(Credits: Sam Rockman)
When Bob Dylan was awarded the Nobel Prize for Literature in 2016, it raised a lot of questions around whether lyrics could be counted as literature in the first place. While the prize had previously gone to prose writers, poets and playwrights before, Dylan became the first singer to be honoured with the prestigious title.
His work has often been compared to Shakespeare, Homer, Dante and plenty of other greats, but he is not the only musician with literary ambitions. Leonard Cohen was a poet and a novelist before he became a singer and even Randy Newman once said, “I had read books and I didn’t know why we [songwriters] shouldn’t have the same latitude that short story writers have”.
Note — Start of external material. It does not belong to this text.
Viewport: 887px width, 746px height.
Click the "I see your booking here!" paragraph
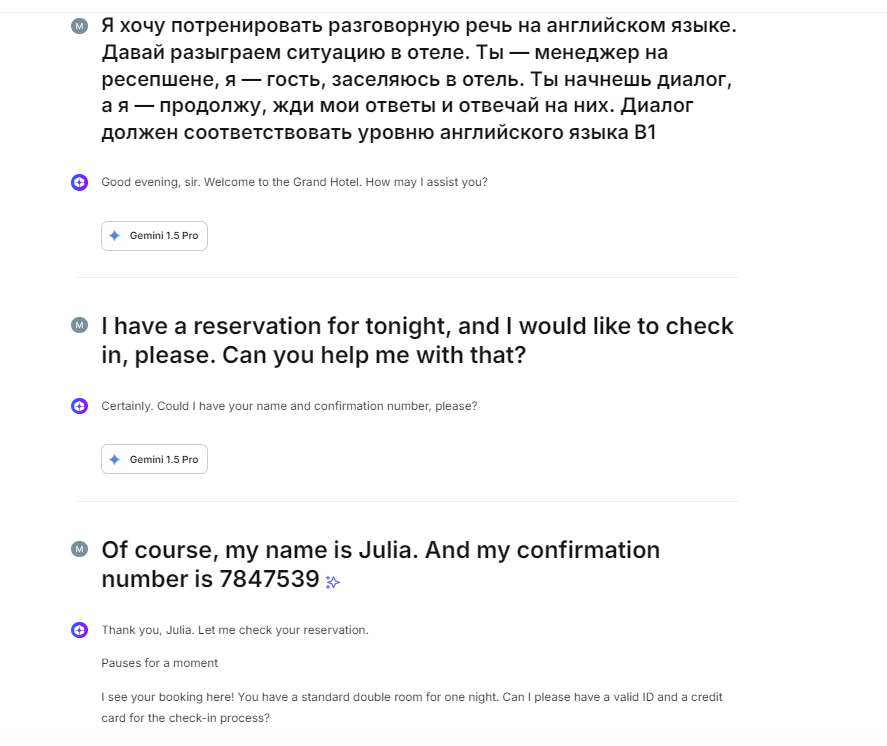(x=411, y=707)
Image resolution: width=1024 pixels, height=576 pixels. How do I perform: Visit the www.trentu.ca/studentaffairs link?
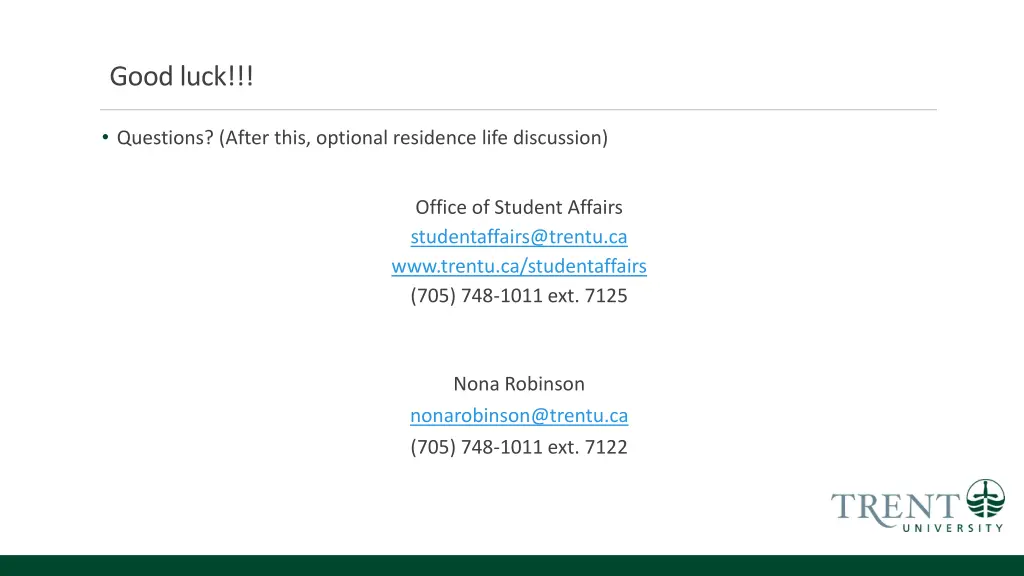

Robert Smith of The Cure is another writer with a sophisticated and literary way with words. Part of the allure of The Cure is the balance between the beauty and poetry of the words and the gothic ruggedness of the music.
During a 2003 interview with the French magazine Rock & Folk, Smith opened up on his own favourite books – with a wide-ranging list that included titles as contrasting as philosophy from Jean-Paul Sartre (Nausea) and Albert Camus (The Outsider) to romantic poetry from Charles Baudelaire and Arthur Rambaud to the CS Lewis classic The Chronicles of Narnia – which shone a light on the inspiration for some of his own writing.
Of the words that had a direct impact on his writing, Smith singled out The Complete Short Stories of Franz Kafka, adding of the Czech writer that “his influence on my writing is huge, as on ‘A Letter to Elise,’ directly inspired by his ‘Letters to Felice’”, and John Milton’s epic poem Paradise Lost, which he called “pure poetry, fabulous, a must for an English grammar school pupil and very influential on romantic writers. The style is strong, incredible. It strongly influenced ‘Pornography’”.
Another book of poetry that made Smiths list, and one that will be a surprise to no one who is familiar with The Cure, was Edgar Allen Poe’s The Raven and Selected Other Poems.
And while the majority of his selections were classic works and texts, Smith did make room for one slightly more contemporary release, too. Calling Nick Hornby’s 1995 novel High Fidelity a “classic for music maniacs”, Smith added that it was both “brilliant” and “perfect” and that “I have all the records mentioned in it!”.
And so it seems that not only is Robert Smith’s bookshelf teeming with classic literature, but his record shelves are, too, as the albums mentioned include such releases as Bruce Springsteen’s Born in the USA, Elvis Costello and the Attractions’ Get Happy!! and Bob Dylan’s Blonde on Blonde.